Auch nach der Einigung von SPD und PDS auf die rot-rote Koalition in Berlin ist die Regierung von Bundeskanzler Gerhard Schröder (SPD) weit von einer Mehrheit im Bundesrat entfernt.

dpa HAMBURG. Bei Entscheidungen in der Länderkammer kann sie fest nur mit den 20 Stimmen der von SPD sowie von Rot-Grün regierten Länder rechnen.

Fraglich ist, inwieweit sie auf die 7 Stimmen der rot-roten Koalitionen in Berlin und Mecklenburg-Vorpommern zählen kann. Die Präambel des Berliner Koalitionsvertrages verpflichtet die künftige Landesregierung zwar zu "bundesfreundlichem Verhalten". PDS - Spitzenpolitiker Gregor Gysi sieht sich durch diese Formulierung in der Länderkammer jedoch zu "nichts" verpflichtet.

Die CDU/CSU ist nach der CDU/Schill/FDP-Koalition in Hamburg mit 31 Sitzen weiterhin vier Stimmen von einer Bundesrats-Mehrheit von 35 Stimmen entfernt.

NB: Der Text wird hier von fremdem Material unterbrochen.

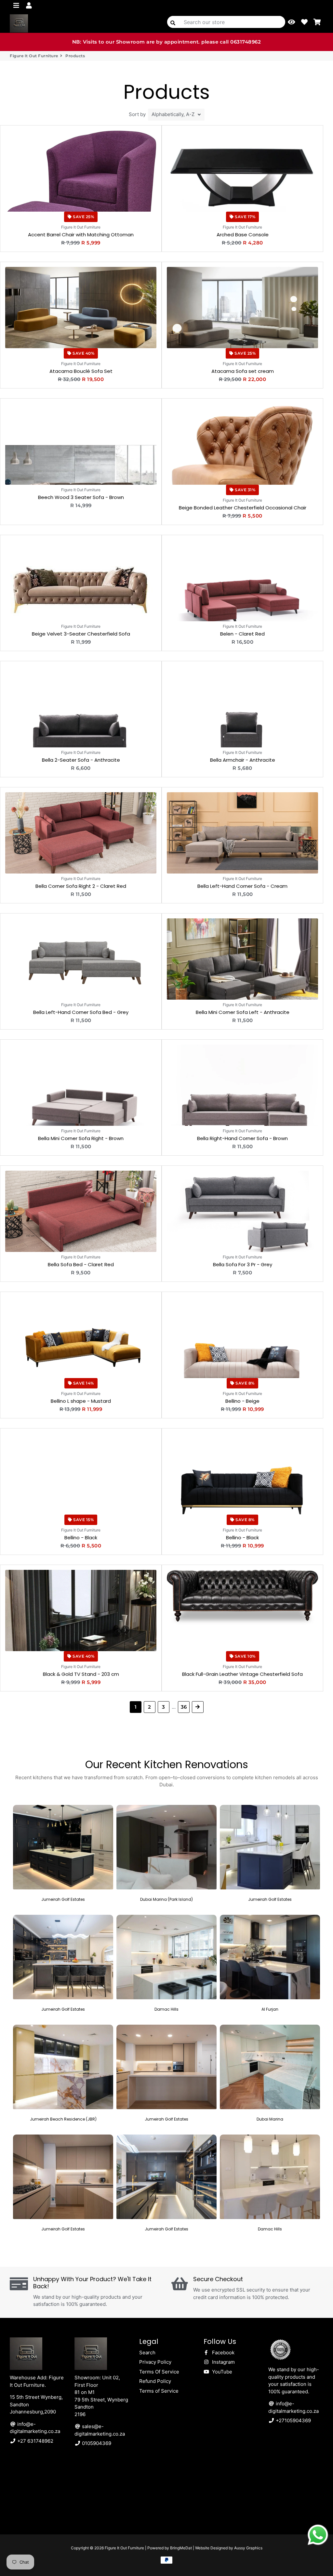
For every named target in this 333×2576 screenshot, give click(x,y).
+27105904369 (292, 2420)
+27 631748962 (34, 2441)
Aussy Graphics (248, 2547)
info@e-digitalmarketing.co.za (35, 2428)
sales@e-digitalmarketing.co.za (99, 2430)
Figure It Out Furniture (34, 55)
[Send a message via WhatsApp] (318, 2535)
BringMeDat (181, 2547)
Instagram (223, 2362)
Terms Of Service (159, 2372)
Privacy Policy (155, 2362)
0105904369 (96, 2443)
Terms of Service (159, 2391)
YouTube (221, 2372)
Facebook (222, 2352)
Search (147, 2352)
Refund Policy (155, 2381)
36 (184, 1707)
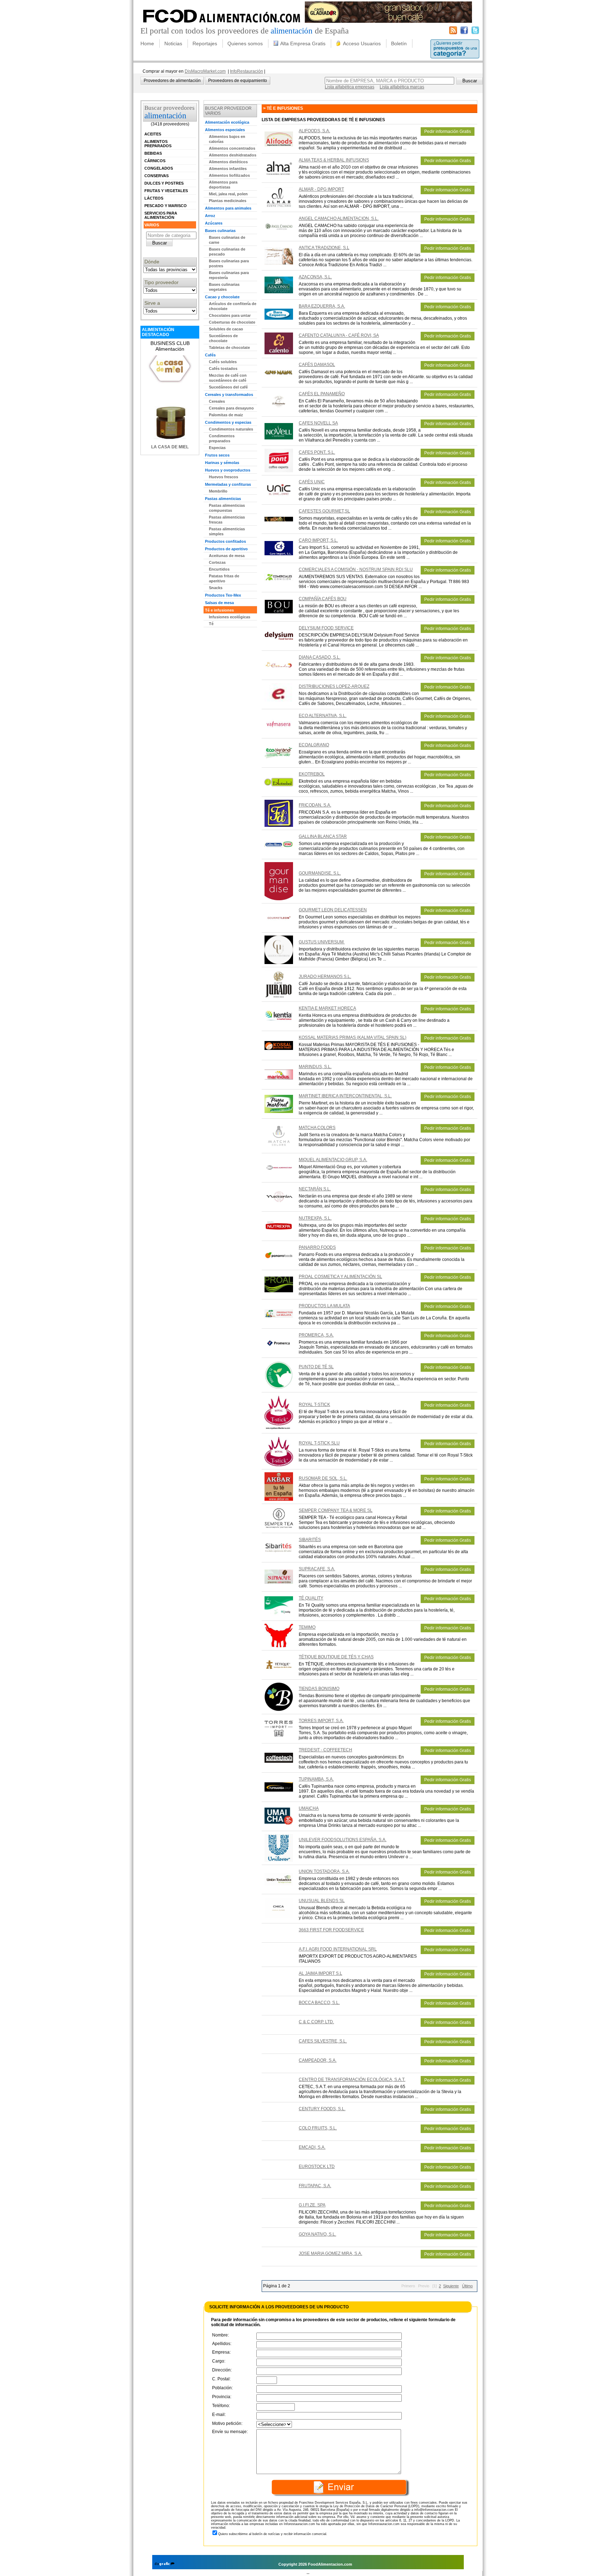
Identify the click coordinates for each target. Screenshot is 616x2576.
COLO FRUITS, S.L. (318, 2128)
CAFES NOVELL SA (318, 423)
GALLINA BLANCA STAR (323, 836)
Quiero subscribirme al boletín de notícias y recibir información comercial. (272, 2534)
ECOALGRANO (314, 744)
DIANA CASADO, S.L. (319, 657)
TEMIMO (307, 1627)
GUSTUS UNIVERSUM (322, 941)
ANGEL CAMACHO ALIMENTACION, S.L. (339, 218)
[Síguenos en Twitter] (475, 32)
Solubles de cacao (226, 329)
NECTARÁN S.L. (315, 1188)
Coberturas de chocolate (232, 322)
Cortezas (217, 562)
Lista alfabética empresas (349, 86)
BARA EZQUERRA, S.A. (322, 306)
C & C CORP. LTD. (316, 2021)
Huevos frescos (223, 477)
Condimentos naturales (231, 429)
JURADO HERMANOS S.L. (325, 976)
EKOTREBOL (312, 774)
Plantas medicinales (227, 201)
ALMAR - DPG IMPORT (321, 189)
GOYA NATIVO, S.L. (317, 2234)
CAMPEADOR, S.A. (318, 2060)
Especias (217, 447)
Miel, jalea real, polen (228, 194)
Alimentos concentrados (232, 148)
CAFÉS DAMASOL (317, 364)
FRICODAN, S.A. (315, 805)
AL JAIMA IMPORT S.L (320, 1973)
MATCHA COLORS (317, 1127)
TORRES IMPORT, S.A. (321, 1720)
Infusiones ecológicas (229, 617)
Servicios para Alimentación (160, 215)
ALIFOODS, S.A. (314, 130)
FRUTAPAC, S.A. (315, 2185)
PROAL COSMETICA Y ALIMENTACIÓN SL (340, 1276)
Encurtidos (219, 569)
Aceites (152, 134)
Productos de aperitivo (226, 549)
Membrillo (218, 491)
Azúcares (213, 223)
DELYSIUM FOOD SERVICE (326, 627)
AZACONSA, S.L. (315, 276)
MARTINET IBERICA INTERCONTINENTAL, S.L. (345, 1095)
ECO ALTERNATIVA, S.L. (322, 715)
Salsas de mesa (219, 603)
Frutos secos (217, 455)
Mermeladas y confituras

Die Länder mit einem SPD-Ministerpräsidenten verfügen im Bundesrat über 38 der 69 Sitze, davon sind jedoch 11 Stimmen aus Ländern mit SPD/CDU - und SPD/FDP-Koalitionen und nunmehr 7 aus Ländern mit SPD/PDS-Regierungen, die eher dem "neutralen Block" zuzurechnen sind.